MAHKEMESİ :Asliye Hukuk Mahkemesi
HÜKÜM/KARAR : Kabul
Taraflar arasında görülen tapu iptali ve tescil davasında verilen karar hakkında yapılan temyiz incelemesi sonucunda, Yargıtay 8. Hukuk Dairesince kararının bozulmasına karar verilmiştir.
Mahkemesince bozmaya uyularak yeniden yapılan yargılama sonucunda; davanın kabulüne karar verilmiştir.

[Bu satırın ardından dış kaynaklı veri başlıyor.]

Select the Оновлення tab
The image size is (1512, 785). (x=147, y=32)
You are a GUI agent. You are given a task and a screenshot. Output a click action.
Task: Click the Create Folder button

Yerel Mahkeme kararı davalı vekili tarafından temyiz edilmekle; kesinlik, süre, temyiz şartı ve diğer usul eksiklikleri yönünden yapılan ön inceleme sonucunda, temyiz dilekçesinin kabulüne karar verildikten ve Tetkik Hâkimi tarafından hazırlanan rapor dinlendikten sonra dosyadaki belgeler incelenip gereği düşünüldü:
I. DAVA
Davacı Hazine vekili, dava konusu 346 ada 1 parsel sayılı taşınmazın 12.08.1993 tarih 15 sıra sayılı tapu kaydı ile ilkokul arsası olarak Hazine adına kayıtlı iken, kadastro çalışmaları sırasında İl Özel İdaresi Müdürlüğü adına tespit ve tescil edildiğini ve sonrasında davalı Belediye'ye devredildiğini ileri sürerek, dava konusu taşınmazın tapu kaydının iptali ile Hazine adına tesciline karar verilmesini istemiştir.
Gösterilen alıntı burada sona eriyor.